Supplements to improve collagen
Before moving on to a list of supplements that have been scientifically proven to support the production of endogenous collagen, we remind you that it is possible to directly take supplements based on hydrolyzed collagen. Collagen is one of the most important structural Protein present in our organism, where it represents about 1/3 of the total Protein; as explained above, it is also the main constituent of connective tissue (80%), the tissue that makes up skin, muscles, hair, nails and cartilage. Of the total, 40% of collagen is contained in the skin, where it guarantees elasticity and firmness. By taking hydrolyzed collagen, a highly bioavailable form (that is, easily usable by our body) we will effectively supply precious bricks to restructure and recompact our skin, our joints and our tissues in general, giving greater vigor, resistance, elasticity and turgor.

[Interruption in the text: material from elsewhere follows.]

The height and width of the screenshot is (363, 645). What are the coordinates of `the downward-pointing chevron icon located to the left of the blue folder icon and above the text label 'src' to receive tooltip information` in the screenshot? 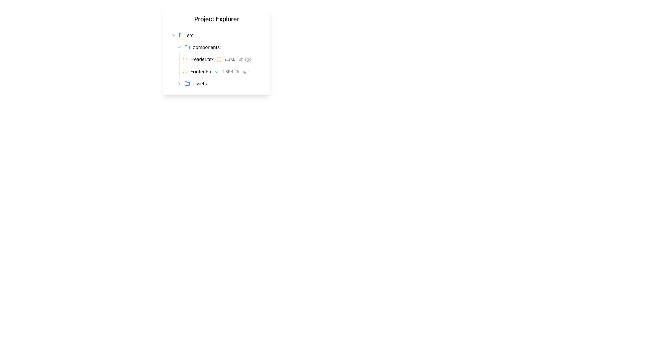 It's located at (174, 35).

Below is a list of supplements that have been shown to improve and support collagen production, quantity and quality.
Whey Protein: A study published in the Scandinavian Journal of Medicine and Science in Sports showed that subjects who used whey protein isolate in combination with resistance training saw a greater increase in tendon mass. A consumption of at least 20-40 grams per day is recommended, ideally within an hour of exercising.
Essential Amino Acids (EAAs): While protein supplementation has more research support than using amino acid supplements, EAAs can still provide the same or better results than whey protein. Studies have shown that EAA supplementation stimulates muscle protein synthesis (MPS) more than the ever popular branched chain amino acid (BCAA) supplement, and both MPS and whey protein do. Unlike the latter, EAAs have the added benefit of creating lower insulin spikes and easier digestion.
Vitamin C + Collagen Protein: An eight-person placebo-controlled study published in the American Journal of Clinical Nutrition showed that taking vitamin C along with collagen protein can double the markers of collagen synthesis in the joints of the ankle. Collagen protein and vitamin C supplements taken individually also have regenerative benefits. A study published in the Journal of Sports Science and Medicineshowed that 5 grams of collagen peptides significantly improved the perceived function of injured ankle joints and decreased the risk of new ankle injury after a three-month follow-up. A metastudio that has collected over 60 scientific studies also concluded that supplementation with collagen is effective, and stimulates the regeneration of connective tissue by increasing not only the synthesis of collagen but also that of minor components (glycosaminoglycans and hyaluronic acid).
Type II collagen: A study published in HealthMED showed that supplementing with 750mg of a natural collagen matrix composed of 93% type II collagen stimulates collagen synthesis within cartilage tissues. Isolated type II collagen supplements with dosages starting at 10-40 mg per day have also shown benefits for joint pain and inflammation.